▶ _Directions for this task_
Find the line with "اینفوگرافیک (703, 2357)" in the entries below, then reproduce it and every line after it down to and including the line with "حسینیه محرم (700, 2396)", exactly.

=== Begin Enclosure ===

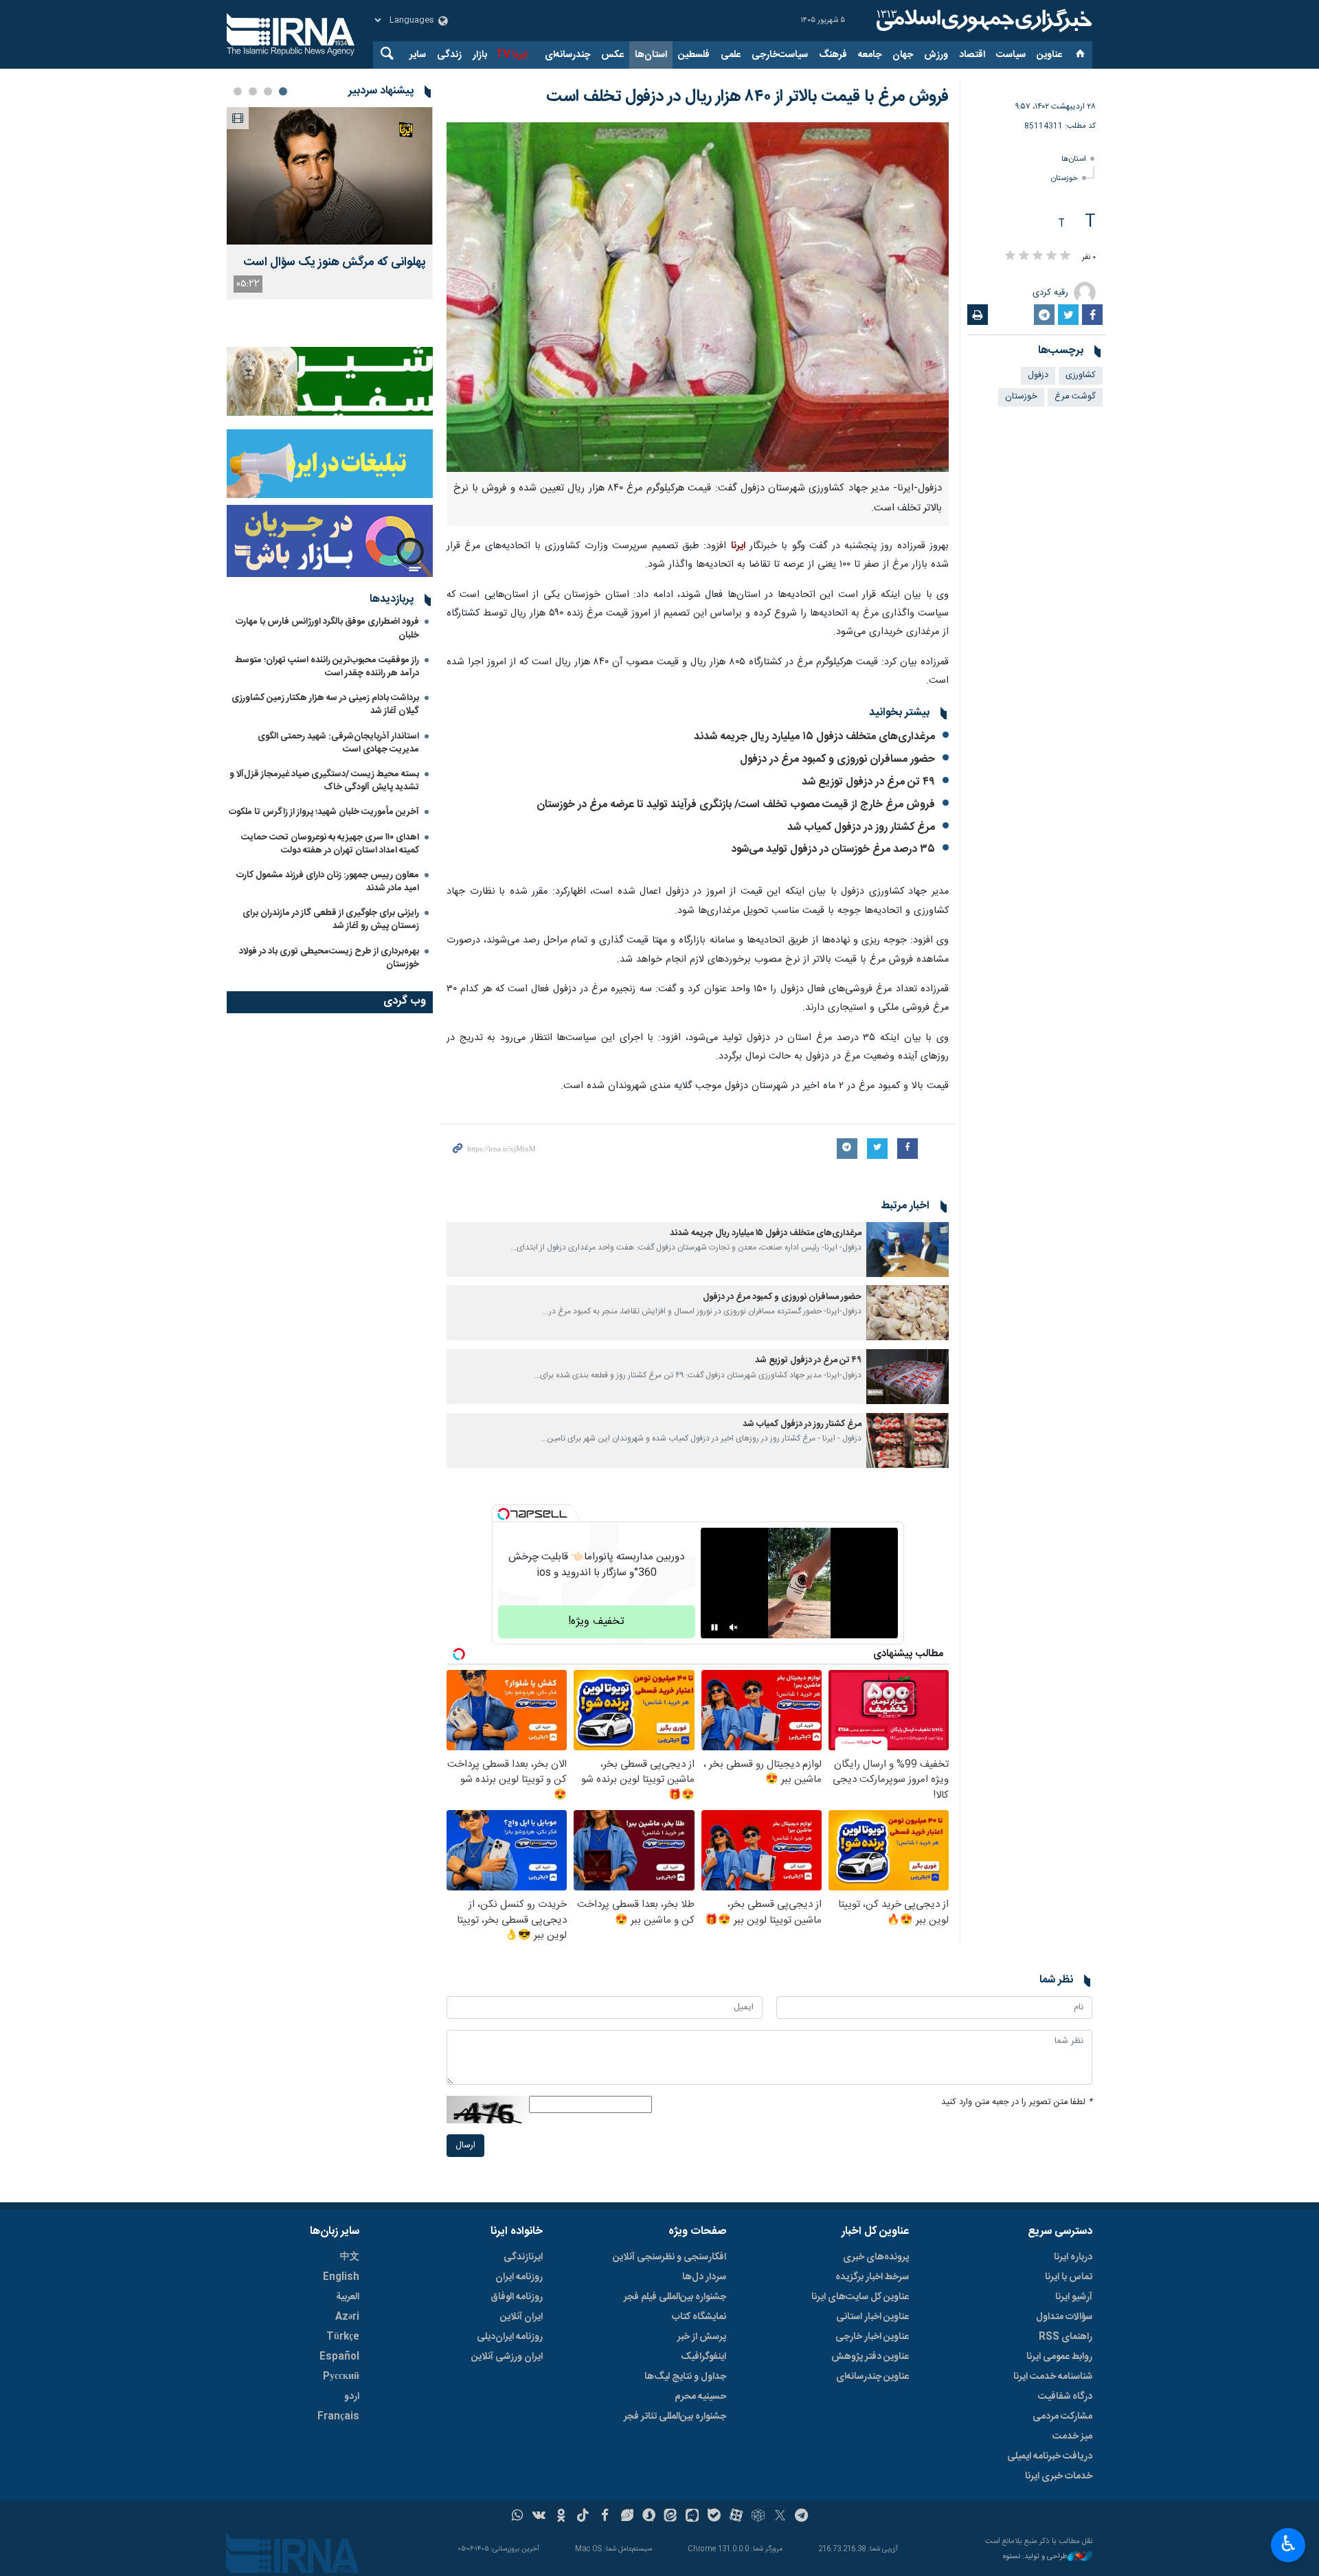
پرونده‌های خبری (876, 2257)
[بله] (714, 2517)
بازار (480, 55)
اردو (351, 2396)
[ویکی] (539, 2517)
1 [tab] (283, 91)
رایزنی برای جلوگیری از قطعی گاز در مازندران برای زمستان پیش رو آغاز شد (331, 919)
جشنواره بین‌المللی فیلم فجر (675, 2297)
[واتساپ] (517, 2517)
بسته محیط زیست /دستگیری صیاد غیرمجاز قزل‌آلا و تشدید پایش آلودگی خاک (324, 781)
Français (338, 2416)
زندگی (449, 55)
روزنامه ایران (519, 2277)
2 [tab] (268, 91)
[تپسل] (503, 1514)
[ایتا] (671, 2517)
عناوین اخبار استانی (872, 2317)
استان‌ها (651, 55)
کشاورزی (1081, 375)
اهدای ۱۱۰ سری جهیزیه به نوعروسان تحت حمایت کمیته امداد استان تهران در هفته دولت (330, 844)
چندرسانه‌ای (567, 55)
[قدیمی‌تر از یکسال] (907, 1249)
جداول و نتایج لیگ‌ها (685, 2377)
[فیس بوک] (605, 2517)
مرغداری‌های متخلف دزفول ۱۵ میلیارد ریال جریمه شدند (814, 736)
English (341, 2277)
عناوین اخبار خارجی (872, 2337)
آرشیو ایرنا (1073, 2297)
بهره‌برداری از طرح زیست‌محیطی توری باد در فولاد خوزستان (329, 958)
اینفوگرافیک (703, 2357)
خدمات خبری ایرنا (1058, 2476)
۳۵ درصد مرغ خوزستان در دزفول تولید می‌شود (833, 849)
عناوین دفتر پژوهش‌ (870, 2357)
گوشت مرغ (1075, 396)
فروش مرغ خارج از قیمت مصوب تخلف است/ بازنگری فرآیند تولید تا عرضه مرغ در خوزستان (736, 804)
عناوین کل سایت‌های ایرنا (860, 2297)
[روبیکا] (758, 2517)
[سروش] (649, 2517)
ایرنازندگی (523, 2257)
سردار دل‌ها (704, 2277)
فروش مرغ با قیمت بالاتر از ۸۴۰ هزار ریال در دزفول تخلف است (747, 97)
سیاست (1011, 55)
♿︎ (1288, 2543)
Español (339, 2357)
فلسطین (694, 55)
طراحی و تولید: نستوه (1035, 2557)
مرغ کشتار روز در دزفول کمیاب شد (861, 827)
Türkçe (342, 2337)
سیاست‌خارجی (780, 55)
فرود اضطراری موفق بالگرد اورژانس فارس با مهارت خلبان (327, 628)
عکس (612, 55)
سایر (417, 55)
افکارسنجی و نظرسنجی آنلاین (669, 2257)
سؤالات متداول (1064, 2317)
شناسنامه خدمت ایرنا (1052, 2377)
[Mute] (733, 1627)
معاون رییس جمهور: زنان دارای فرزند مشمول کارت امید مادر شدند (327, 882)
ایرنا (982, 20)
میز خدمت (1072, 2436)
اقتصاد (972, 55)
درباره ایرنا (1073, 2257)
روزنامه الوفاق (517, 2297)
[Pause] (714, 1627)
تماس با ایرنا (1068, 2277)
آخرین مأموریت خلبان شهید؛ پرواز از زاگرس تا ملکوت (324, 812)
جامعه (869, 55)
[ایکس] (780, 2517)
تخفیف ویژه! (596, 1621)
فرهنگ (833, 55)
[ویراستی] (627, 2517)
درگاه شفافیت (1065, 2396)
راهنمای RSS (1065, 2337)
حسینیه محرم (700, 2396)
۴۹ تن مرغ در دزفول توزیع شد (868, 782)
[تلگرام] (802, 2517)
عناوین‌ (1049, 55)
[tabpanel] (330, 203)
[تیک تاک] (583, 2517)
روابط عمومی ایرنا (1059, 2357)
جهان (902, 55)
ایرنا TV (511, 55)
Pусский (341, 2377)
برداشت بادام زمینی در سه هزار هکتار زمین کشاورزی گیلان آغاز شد (325, 704)
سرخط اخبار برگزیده (872, 2277)
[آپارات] (736, 2517)
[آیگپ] (692, 2517)
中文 (349, 2257)
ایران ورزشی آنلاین (507, 2357)
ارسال (465, 2145)
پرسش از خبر (701, 2337)
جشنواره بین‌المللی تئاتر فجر (675, 2416)
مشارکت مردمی (1062, 2416)
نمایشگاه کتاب (699, 2317)
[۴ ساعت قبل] (330, 176)
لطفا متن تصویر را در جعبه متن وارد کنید (1016, 2102)
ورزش (936, 55)
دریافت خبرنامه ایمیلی (1049, 2456)
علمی (731, 55)
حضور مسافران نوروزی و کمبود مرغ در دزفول (837, 759)
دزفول (1038, 375)
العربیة (347, 2297)
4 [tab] (238, 91)
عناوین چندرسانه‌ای (872, 2377)
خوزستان (1064, 178)
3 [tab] (253, 91)
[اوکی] (561, 2517)
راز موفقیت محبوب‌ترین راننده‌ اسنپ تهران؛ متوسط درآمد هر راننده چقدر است (327, 667)
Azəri (347, 2317)
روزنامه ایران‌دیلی (510, 2337)
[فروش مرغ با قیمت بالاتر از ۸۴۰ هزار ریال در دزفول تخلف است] (698, 297)
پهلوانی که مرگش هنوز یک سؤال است (334, 263)
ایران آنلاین (521, 2317)
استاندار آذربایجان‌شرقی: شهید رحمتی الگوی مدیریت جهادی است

=== End Enclosure ===

▶ _Output of the exercise_
اینفوگرافیک (703, 2357)
خدمات خبری ایرنا (1058, 2476)
۳۵ درصد مرغ خوزستان در دزفول تولید می‌شود (833, 849)
عناوین دفتر پژوهش‌ (870, 2357)
گوشت مرغ (1075, 396)
فروش مرغ خارج از قیمت مصوب تخلف است/ بازنگری فرآیند تولید تا عرضه مرغ در خوزستان (736, 804)
عناوین کل سایت‌های ایرنا (860, 2297)
[روبیکا] (758, 2517)
[سروش] (649, 2517)
ایرنازندگی (523, 2257)
سردار دل‌ها (704, 2277)
فروش مرغ با قیمت بالاتر از ۸۴۰ هزار ریال در دزفول تخلف است (747, 97)
سیاست (1011, 55)
♿︎ (1288, 2543)
Español (339, 2357)
فلسطین (694, 55)
طراحی و تولید: نستوه (1035, 2557)
مرغ کشتار روز در دزفول کمیاب شد (861, 827)
Türkçe (342, 2337)
سیاست‌خارجی (780, 55)
فرود اضطراری موفق بالگرد اورژانس فارس با مهارت خلبان (327, 628)
عکس (612, 55)
سایر (417, 55)
افکارسنجی و نظرسنجی آنلاین (669, 2257)
سؤالات متداول (1064, 2317)
شناسنامه خدمت ایرنا (1052, 2377)
[Mute] (733, 1627)
معاون رییس جمهور: زنان دارای فرزند مشمول کارت امید مادر شدند (327, 882)
ایرنا (982, 20)
میز خدمت (1072, 2436)
اقتصاد (972, 55)
درباره ایرنا (1073, 2257)
روزنامه الوفاق (517, 2297)
[Pause] (714, 1627)
تماس با ایرنا (1068, 2277)
آخرین مأموریت خلبان شهید؛ پرواز از زاگرس تا ملکوت (324, 812)
جامعه (869, 55)
[ایکس] (780, 2517)
تخفیف ویژه! (596, 1621)
فرهنگ (833, 55)
[ویراستی] (627, 2517)
درگاه شفافیت (1065, 2396)
راهنمای RSS (1065, 2337)
حسینیه محرم (700, 2396)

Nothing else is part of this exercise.